[The task]: Turn the stretch of rows from the line containing "Viewport: 1200px width, 543px" through the end of the rows into a JSON list of strings, one string per line, with blank lines skipped. Leave the pictures out of your answer.

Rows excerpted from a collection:
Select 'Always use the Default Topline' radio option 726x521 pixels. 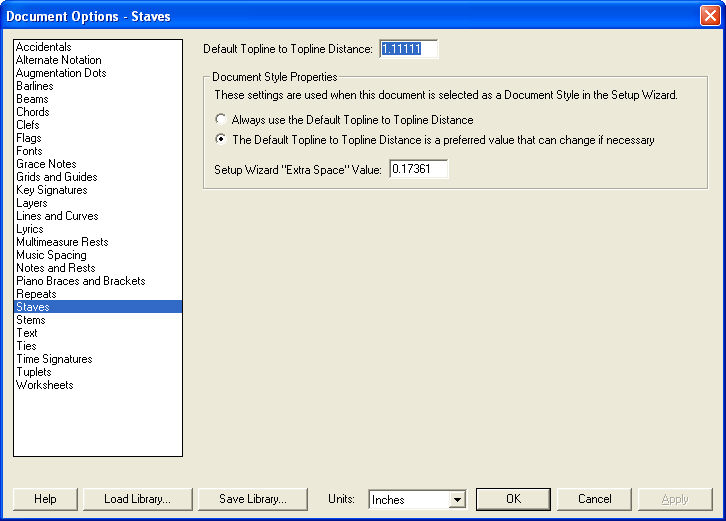[x=221, y=120]
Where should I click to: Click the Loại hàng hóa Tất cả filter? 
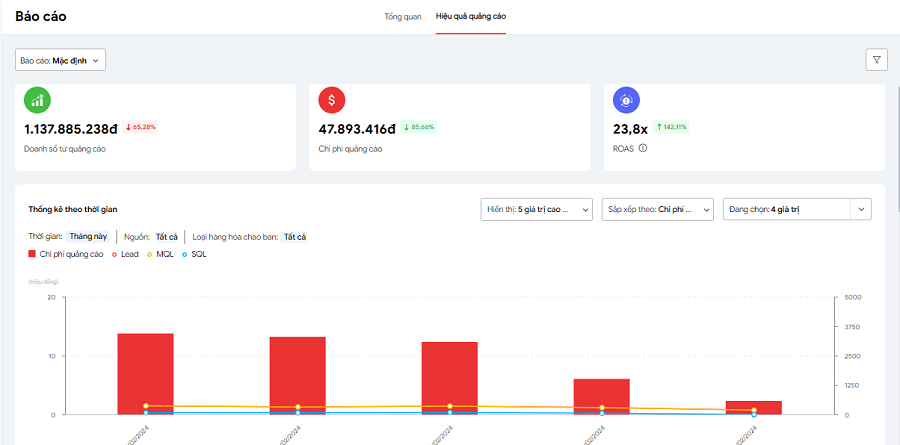point(294,237)
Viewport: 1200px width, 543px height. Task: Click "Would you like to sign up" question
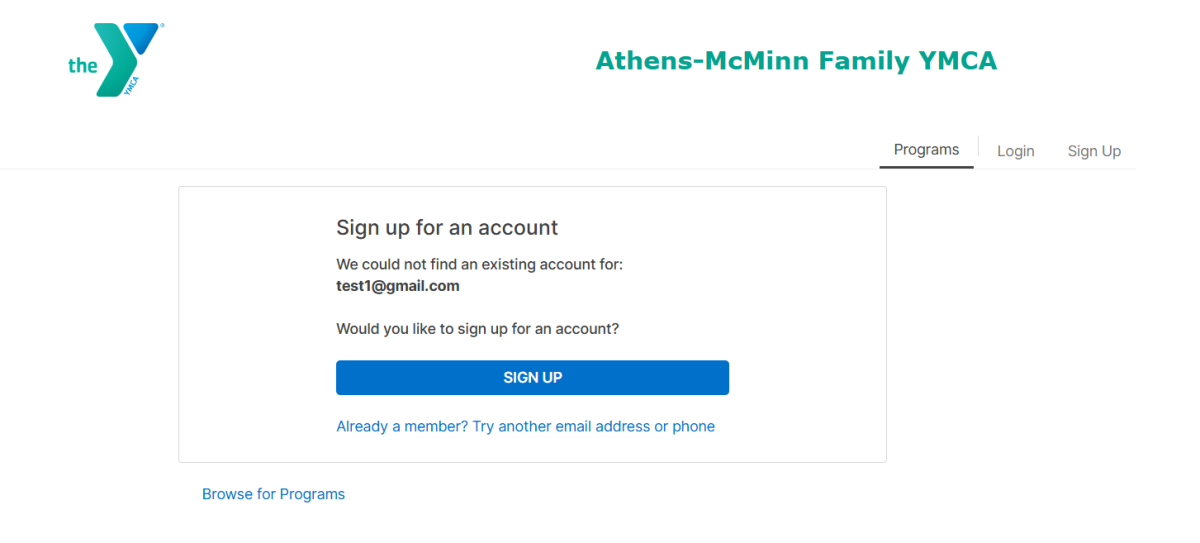(477, 328)
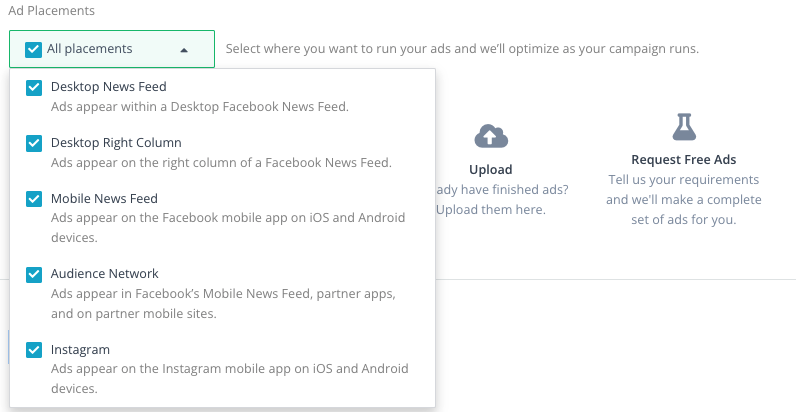Image resolution: width=796 pixels, height=412 pixels.
Task: Select the Desktop Right Column label
Action: tap(116, 143)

[Task answer]:
[
  "Viewport: 1200px width, 543px height. Task: Click \"Would you like to sign up\" question",
  "(477, 328)",
  "Image resolution: width=796 pixels, height=412 pixels.",
  "Task: Select the Desktop Right Column label",
  "Action: tap(116, 143)"
]